What is needed here is an exact repetition of the records below, beginning at the line that has "Click the 05/03/2019 timestamp badge" and stopping after the line that has "Retweet the tweet".

##### Listed records #####

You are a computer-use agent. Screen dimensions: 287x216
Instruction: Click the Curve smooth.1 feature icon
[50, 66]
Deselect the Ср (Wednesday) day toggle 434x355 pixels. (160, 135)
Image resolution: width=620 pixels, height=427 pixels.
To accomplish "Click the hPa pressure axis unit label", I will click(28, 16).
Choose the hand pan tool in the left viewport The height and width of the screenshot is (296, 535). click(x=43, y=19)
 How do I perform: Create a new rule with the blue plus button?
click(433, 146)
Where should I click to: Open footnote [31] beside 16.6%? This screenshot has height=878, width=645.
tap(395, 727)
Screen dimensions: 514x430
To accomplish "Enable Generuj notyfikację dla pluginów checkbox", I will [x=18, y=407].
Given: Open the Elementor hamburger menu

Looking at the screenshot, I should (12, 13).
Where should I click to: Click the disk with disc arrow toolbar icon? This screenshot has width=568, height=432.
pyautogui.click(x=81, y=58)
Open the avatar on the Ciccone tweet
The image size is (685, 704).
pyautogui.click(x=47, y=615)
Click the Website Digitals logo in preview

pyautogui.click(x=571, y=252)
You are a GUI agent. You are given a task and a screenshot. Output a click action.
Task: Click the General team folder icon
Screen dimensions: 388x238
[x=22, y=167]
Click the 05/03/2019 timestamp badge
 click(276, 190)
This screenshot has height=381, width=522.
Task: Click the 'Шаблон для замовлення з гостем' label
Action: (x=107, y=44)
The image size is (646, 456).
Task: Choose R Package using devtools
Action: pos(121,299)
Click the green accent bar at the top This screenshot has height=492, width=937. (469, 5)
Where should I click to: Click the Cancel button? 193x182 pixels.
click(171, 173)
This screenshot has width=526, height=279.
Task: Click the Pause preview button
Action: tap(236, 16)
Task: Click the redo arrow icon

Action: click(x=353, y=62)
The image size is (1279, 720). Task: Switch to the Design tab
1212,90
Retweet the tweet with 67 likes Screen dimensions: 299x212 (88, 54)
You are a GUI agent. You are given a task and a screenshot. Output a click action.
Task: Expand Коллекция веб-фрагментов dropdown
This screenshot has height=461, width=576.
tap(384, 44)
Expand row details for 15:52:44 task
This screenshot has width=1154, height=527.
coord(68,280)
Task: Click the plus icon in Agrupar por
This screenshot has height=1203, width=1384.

#####

**Result for this exercise:**
Click the 05/03/2019 timestamp badge
 click(276, 190)
This screenshot has height=381, width=522.
Task: Click the 'Шаблон для замовлення з гостем' label
Action: (x=107, y=44)
The image size is (646, 456).
Task: Choose R Package using devtools
Action: pos(121,299)
Click the green accent bar at the top This screenshot has height=492, width=937. (469, 5)
Where should I click to: Click the Cancel button? 193x182 pixels.
click(171, 173)
This screenshot has width=526, height=279.
Task: Click the Pause preview button
Action: tap(236, 16)
Task: Click the redo arrow icon

Action: click(x=353, y=62)
The image size is (1279, 720). Task: Switch to the Design tab
1212,90
Retweet the tweet with 67 likes Screen dimensions: 299x212 (88, 54)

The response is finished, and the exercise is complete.